I welcomed the initiative earlier this year of the Joint Committee on Foreign Affairs, to devote attention to new developments in European security, including Ireland's possible participation, and I believe that this has enhanced understanding of the issues within the Oireachtas.
I have briefed the Government on the issue, with particular reference to the fact that Partnership for Peace has developed since 1994, but more particularly over the last year, into a major framework for co-operation, training and preparation for UN-mandated peacekeeping, humanitarian tasks and crisis management.

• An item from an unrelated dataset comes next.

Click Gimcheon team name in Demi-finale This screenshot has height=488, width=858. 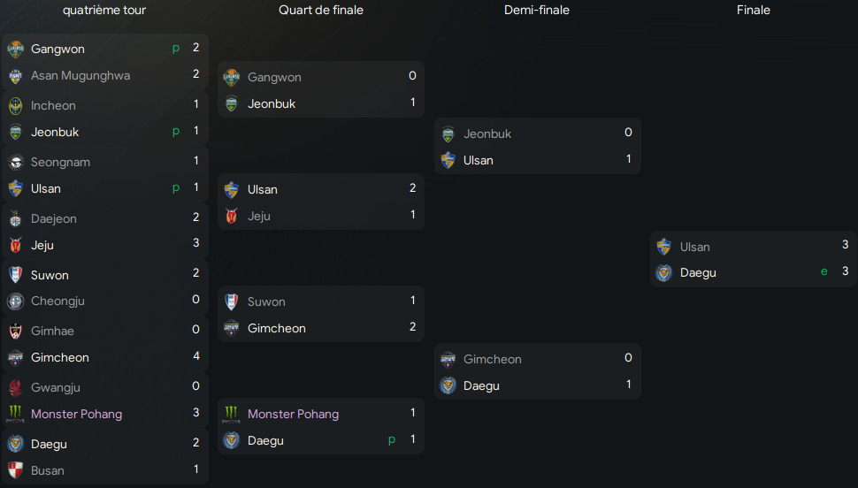pos(493,360)
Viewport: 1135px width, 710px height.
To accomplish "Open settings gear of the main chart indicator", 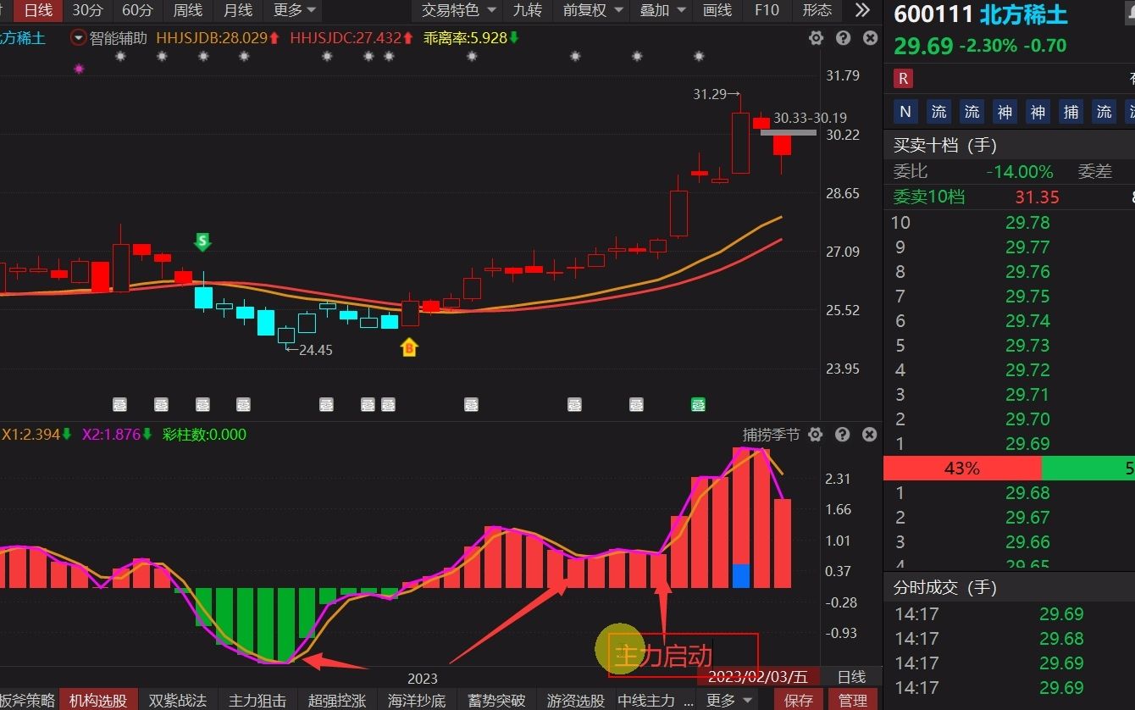I will click(816, 38).
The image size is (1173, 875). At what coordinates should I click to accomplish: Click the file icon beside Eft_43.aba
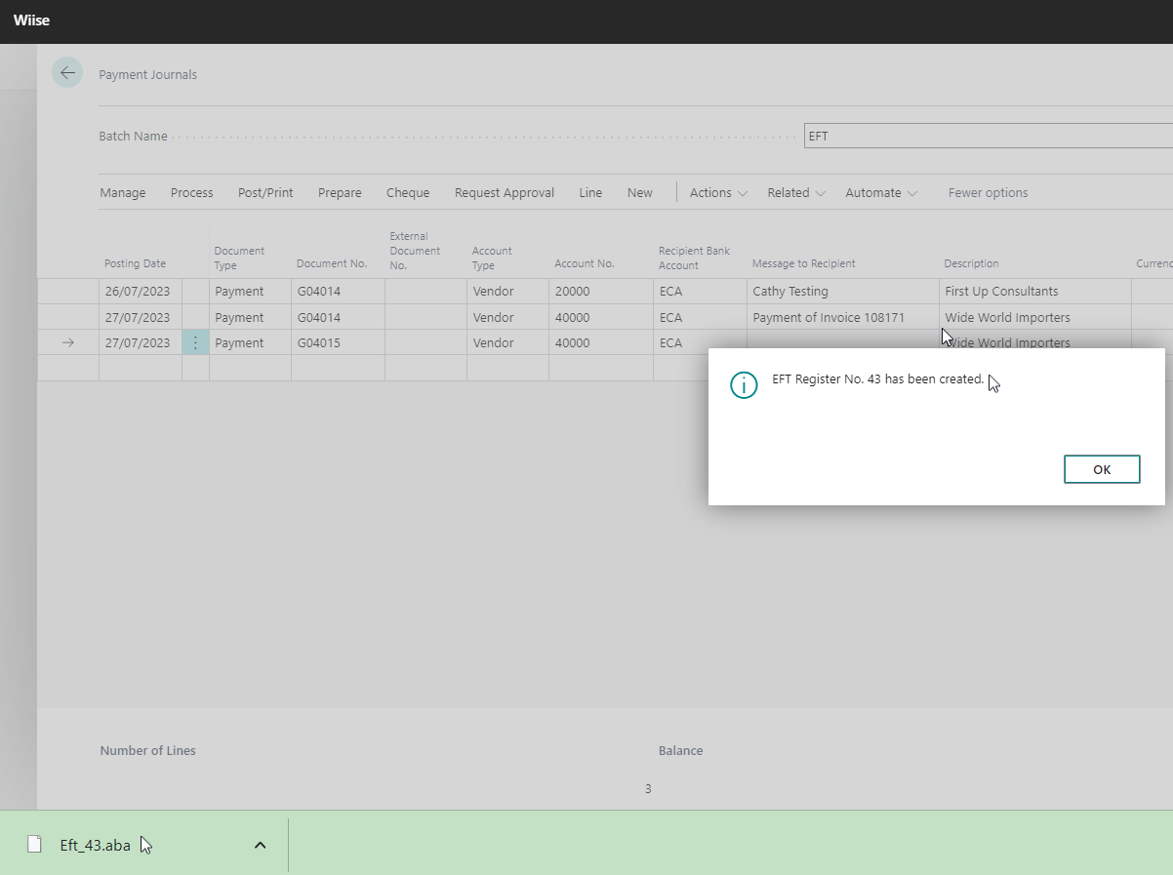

Partnership for Peace is assuming an increasingly important role in planning for the Petersberg tasks (humanitarian, peacekeeping and crisis management activities) conceived in the context of support for the efforts of the United Nations and Organisation for Security and Co-operation in Europe (OSCE) which the European Union will seek to develop under the Amsterdam Treaty.
In short, Partnership for Peace is a flexible form of bilateral co-operation with the organisation that other European countries have recognised as having the principal role to play in keeping peace on the continent both now and in the future, that is, NATO. For my part, I am determined to ensure that Ireland stays in the mainstream of peacekeeping. I also want to ensure that our Defence Forces have a full voice in preparations for peacekeeping missions, and I do not want to see Ireland absent when matters in which we have a legitimate interest are being discussed.
I believe that further discussion of the issue is needed, and also that this discussion must address realities of the kind that I have already identified. I intend to facilitate such discussion, both in the Houses of the Oireachtas and more broadly.